ZUR AUFGABE:
Setze den Text über Verkaufsautomaten für Grillfleisch, Milch, Eier und Kartoffeln fort. Schließe direkt an seinen letzten Satz an.

AUSGEWÄHLTER TEXT:
********

Seit zwei Jahren befindet sich der Grillfleischautomat auf dem Grundstück des Familiengeschäfts, direkt an der Straße. „Wir haben ihn bewusst am 01. April 2014 aufgestellt und die Leute dachten, es wäre ein Aprilscherz“, so Enders lachend. Dass das definitiv keiner war, zeige heute der Erfolg, denn der spreche für sich. Obwohl Bratwurst, Steaks, Grillfackeln und Co. mit einem Preis zwischen 2,50 Euro und 4,00 Euro teurer sind als im Laden, werde der Automat sehr gut angenommen. „ Am Wochenende – die Hauptzeit für den Automaten – haben die Leute ihn komplett leer gezogen“, berichtet die Neuhoferin. Auch Ute Strauß von dem Familienunternehmen "Direktvermarktung Holger Strauß" in Unterrückersbach, einem Ortsteil von Tann, berichtet über positive Resonanz. "Seit dem 08. Juli haben wir einen Automaten mit Getränken sowie Grill- und Dosensortiment. Bisher läuft es richtig gut. Wir sind damit die ersten in der Rhön", so die Frau des Ladeninhabers stolz. Die Preise seien hier dieselben wie in ihrem Geschäft.
Mit Einbußen sei deswegen nicht zu rechnen. „Das Klientel ist ein anderes. Sie kommen mehr spontan vorbei, der Laden läuft nach wie vor weiter“, sagt Enders. Etwa 90 Packungen Grillfleisch gehen in den Automaten in Neuhof. Den Vorteil, den Enders darin sehe, sei die Einsparung des Personals – gerade am Wochenende.
Doch nicht nur Grillfleisch gibt es per Tastendruck. Auch Landwirt Klaus Hügel aus Edelzell setzt seit Jahren auf die Apparate. Der 48-Jährige habe vor etwa 20 Jahren ein Bericht über die Idee eines Milchautomaten in der FAZ gelesen und war sofort begeistert. Er schaffte sich einen an. Der Automat war anfangs zunächst eine kleine Eisenkiste im Kuhstall, nach zehn Jahren wurde er dann verbessert. Später folgten Eierautomat und vor fünf Jahren ein Kartoffelautomat. „Der Vorteil ist, ich muss nicht ständig anwesend sein und wenn ich es bin, mag ich den Kundenkontakt. Aber man muss dafür gemacht sein“, erzählt Hügel.

********

DATENAUSZUG:
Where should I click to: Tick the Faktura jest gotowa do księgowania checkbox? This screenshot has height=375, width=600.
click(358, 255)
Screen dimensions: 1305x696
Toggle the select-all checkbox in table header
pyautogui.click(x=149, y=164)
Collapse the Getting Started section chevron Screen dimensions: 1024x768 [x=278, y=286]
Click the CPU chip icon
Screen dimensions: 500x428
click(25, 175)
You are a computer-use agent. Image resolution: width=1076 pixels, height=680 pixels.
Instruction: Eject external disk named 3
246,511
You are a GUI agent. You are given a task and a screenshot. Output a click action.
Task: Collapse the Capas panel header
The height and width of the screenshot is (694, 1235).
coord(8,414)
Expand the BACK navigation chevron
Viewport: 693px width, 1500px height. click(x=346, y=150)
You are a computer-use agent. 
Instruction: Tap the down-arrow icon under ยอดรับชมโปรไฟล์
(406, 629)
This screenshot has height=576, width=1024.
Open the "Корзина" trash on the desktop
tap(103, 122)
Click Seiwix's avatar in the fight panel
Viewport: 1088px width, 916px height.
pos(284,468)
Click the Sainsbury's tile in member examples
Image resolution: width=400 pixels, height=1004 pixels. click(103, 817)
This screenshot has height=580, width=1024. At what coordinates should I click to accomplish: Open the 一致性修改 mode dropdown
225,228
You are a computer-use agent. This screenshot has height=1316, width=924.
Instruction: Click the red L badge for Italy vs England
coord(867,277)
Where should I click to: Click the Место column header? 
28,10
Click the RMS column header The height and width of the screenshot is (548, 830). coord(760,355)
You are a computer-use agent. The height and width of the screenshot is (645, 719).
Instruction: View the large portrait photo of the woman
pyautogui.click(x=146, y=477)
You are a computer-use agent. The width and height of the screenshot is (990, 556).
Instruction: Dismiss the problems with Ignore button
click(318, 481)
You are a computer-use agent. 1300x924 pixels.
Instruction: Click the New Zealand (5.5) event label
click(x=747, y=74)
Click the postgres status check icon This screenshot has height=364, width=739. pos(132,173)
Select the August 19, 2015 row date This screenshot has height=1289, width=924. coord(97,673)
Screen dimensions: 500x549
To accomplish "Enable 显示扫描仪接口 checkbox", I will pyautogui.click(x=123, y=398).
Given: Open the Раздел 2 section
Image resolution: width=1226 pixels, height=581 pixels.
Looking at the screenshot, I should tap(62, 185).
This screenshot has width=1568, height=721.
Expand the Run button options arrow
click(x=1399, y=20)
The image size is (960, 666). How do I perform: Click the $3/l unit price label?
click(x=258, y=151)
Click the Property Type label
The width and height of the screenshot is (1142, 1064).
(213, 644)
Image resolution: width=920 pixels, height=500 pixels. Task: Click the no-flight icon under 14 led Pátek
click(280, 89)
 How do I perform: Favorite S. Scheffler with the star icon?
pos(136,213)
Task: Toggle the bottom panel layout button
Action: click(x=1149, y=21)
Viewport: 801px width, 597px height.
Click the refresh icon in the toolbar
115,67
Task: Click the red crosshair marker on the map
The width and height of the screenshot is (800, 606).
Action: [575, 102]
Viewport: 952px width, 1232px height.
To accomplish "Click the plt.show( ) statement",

********

ANTWORT:
Das Besondere an den Produkten: Sie seien speziell ausgewählt in Zusammenarbeit mit Lieferanten, vorgetestet und nicht im Supermarkt erhältlich, sondern von Landwirten aus der Region. Neben Rohmilch verkauft Hügel auch pasteurisierte Milch. Ein Liter koste etwa 70 Cent. Der Preis für zehn Eier liege hier bei circa zwei Euro und bei einem Kilo Kartoffeln bei etwa fünf Euro. Zwei weitere Automaten befinden sich im Moment im Probelauf. Hier können künftig gefrorene Regionalprodukte wie beispielsweise Honig oder Nudeln erworben werden. Konkurrenz gebe es derzeit keine, da die Automaten nach wie vor Neuland wären. Ablehnen würden sie bisher nur die Landwirte, die sich ausschließlich auf andere Bereiche - wie beispielsweise den Ackerbau - spezialisiert haben.
Für den Hühnerbauern Christian Ende hat die Aufstellung seiner drei Warenautomaten im Gilserberg, in Schwalmstadt-Niedergrenzebach und in Alsfeld eine wichtige Bedeutung. "Ich will das Besondere mit dem Besonderen verbinden. Einen Eierautomaten, der Tag und Nacht geöffnet ist, gibt es nicht so häufig und die Qualität meiner Eier ist auch etwas Besonderes." Tierschutz stehe für den 31-Jährigen im Vordergrund. Seine Eier stammen von etwa 600 Hühnern aus mobiler Freilandhaltung. "Sie werden in einem Anhänger gehalten, der mit Futter, Sitzstangen und Wasserstellen ausgestattet ist. Alles ist natürlich", erklärt Ende. Durch die zwei fahrbaren Ställe, die er gut sichtbar auf Wiesen plaziert, hätten die Tiere immer frisches Gras zur Verfügung. Es gebe keinen Matsch, so soll die Krankheitsbildung verringert werden. Die Eier werden dann in etwa 60 Schachteln mit jeweils zehn Freilandeiern in den Automaten angeboten. Ende versichere, dass die Eier nach den gesetzlichen Vorgaben der Qualitätskontrolle bestempelt, verpackt, gekühlt sowie gelagert und bis zu zweimal täglich aufgefüllt würden.